Saved entries:
::::::
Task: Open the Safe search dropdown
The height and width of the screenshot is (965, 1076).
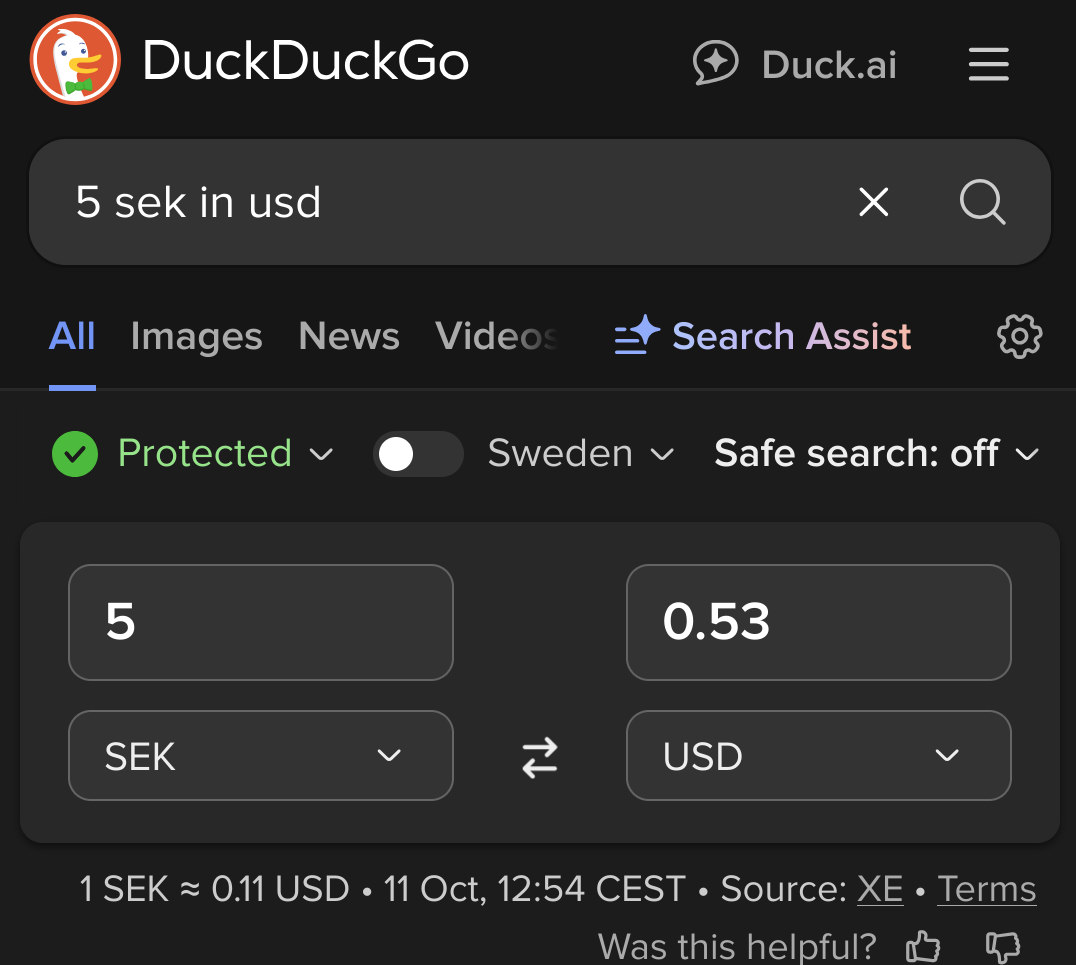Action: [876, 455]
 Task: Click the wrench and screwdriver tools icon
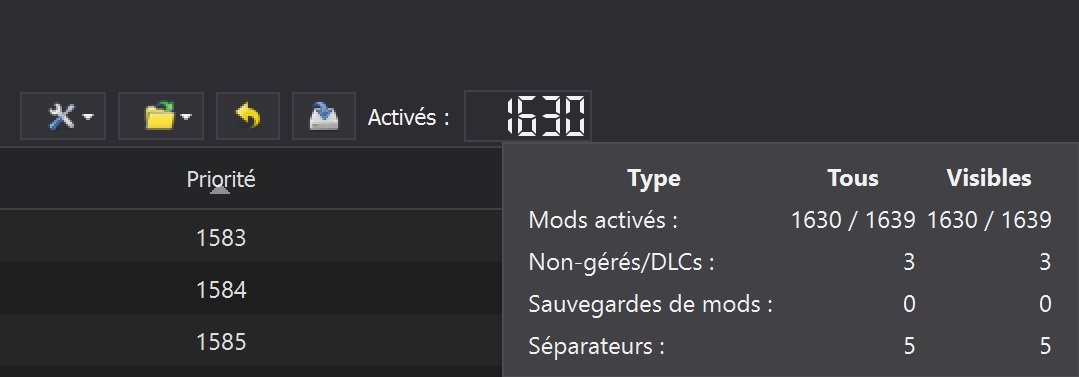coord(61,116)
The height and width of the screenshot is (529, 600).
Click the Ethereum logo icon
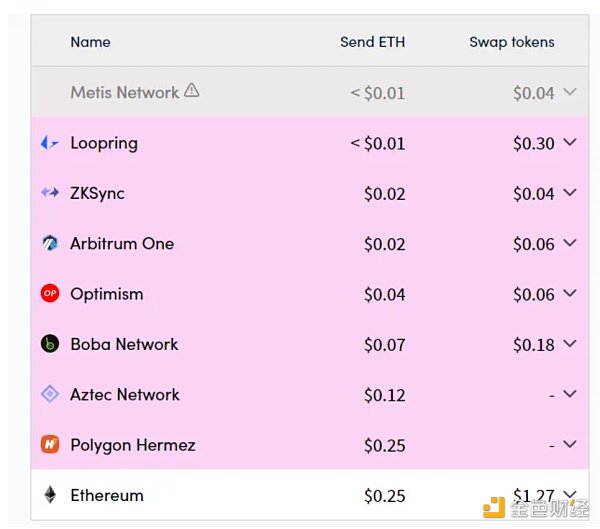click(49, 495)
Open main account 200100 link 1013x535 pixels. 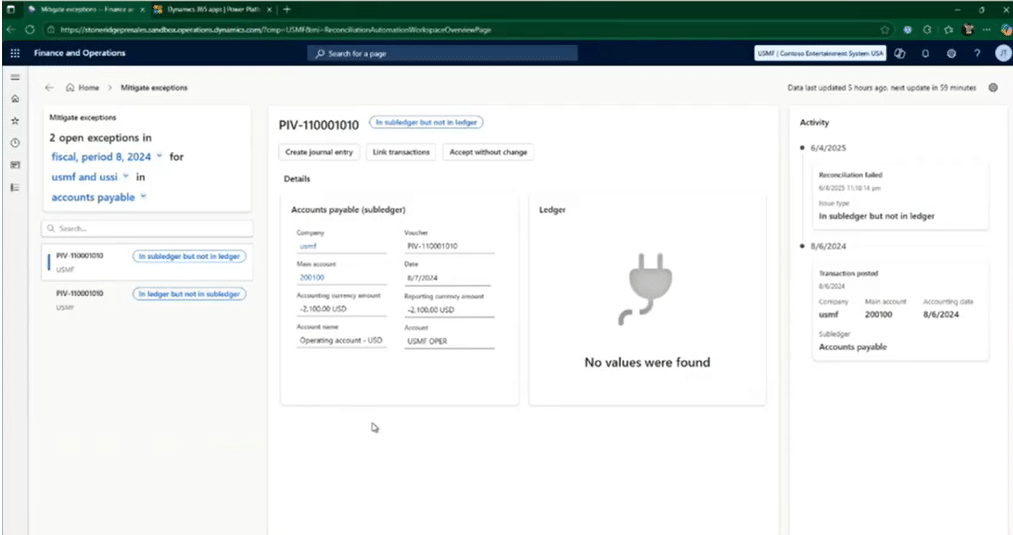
::::::
Transcribe every line from the records above without alteration, and leave out the images.

Task: Open the Safe search dropdown
The height and width of the screenshot is (965, 1076).
Action: [876, 455]
 Task: Click the wrench and screwdriver tools icon
coord(61,116)
The height and width of the screenshot is (529, 600).
Click the Ethereum logo icon
click(49, 495)
Open main account 200100 link 1013x535 pixels. 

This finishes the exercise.